Allianz Trade erwartet Anstieg von Unternehmensinsolvenzen in Deutschland
Die fortlaufenden wirtschaftlichen Herausforderungen und der eskalierende Zollkonflikt lassen düstere Wolken über Deutschlands Unternehmenslandschaft aufziehen. Der Kreditversicherer Allianz Trade prognostiziert eine Zunahme der Firmeninsolvenzen im Jahr 2025 um rund 11 Prozent auf schätzungsweise 24.400 Fälle. Dies übertrifft die vorherige Prognose von einem Anstieg um zehn Prozent, wie einer aktuellen Studie der Allianz-Tochter zu entnehmen ist.

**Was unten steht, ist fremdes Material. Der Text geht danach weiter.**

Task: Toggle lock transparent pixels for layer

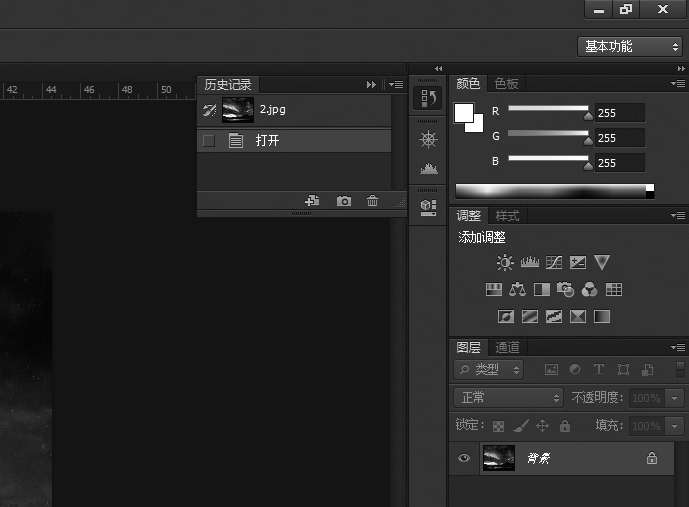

Diese negative Entwicklung, die Deutschland laut Allianz Trade zu einem der am stärksten betroffenen Märkte in Westeuropa macht, kommt nicht unerwartet. Bereits 2024 stieg die Zahl der Insolvenzen um 22 Prozent, und die Aussichten für 2026 deuten auf einen weiteren Zuwachs um drei Prozent hin. Besonders alarmierend ist die Zunahme an Großinsolvenzen, die mit erheblichen wirtschaftlichen Schäden und Arbeitsplatzverlusten verbunden sind.
Milo Bogaerts, Leiter von Allianz Trade für die DACH-Region, hebt hervor, dass neben der Gesamtsituation insbesondere die massiven Auswirkungen der Großinsolvenzen auf Zulieferer Sorge bereiten. Diese verstärken durch mögliche Dominoeffekte Risiken für die ohnehin belasteten Lieferketten. Bereits im vergangenen Jahr wurde ein Negativ-Rekord mit 87 Großinsolvenzen und einem Gesamtumsatz von 17,4 Milliarden Euro erreicht – ein Anstieg von über einem Drittel im Vergleich zum Vorjahr.
Dieser besorgniserregende Trend setzte sich im ersten Quartal 2025 fort, mit 16 großen Unternehmenspleiten, darunter drei Kliniken, drei Einzelhandelsunternehmen und zwei Autozulieferer. Besonders bemerkenswert ist der Fall des Modeherstellers Gerry Weber, der im März Insolvenz anmelden musste und jüngst die Schließung aller seiner Geschäfte bekanntgab. Trotz der düsteren Aussichten, zeichnen sich diese Entwicklungen vor dem Hintergrund eines nahezu unaufhaltsamen wirtschaftlichen Drucks ab.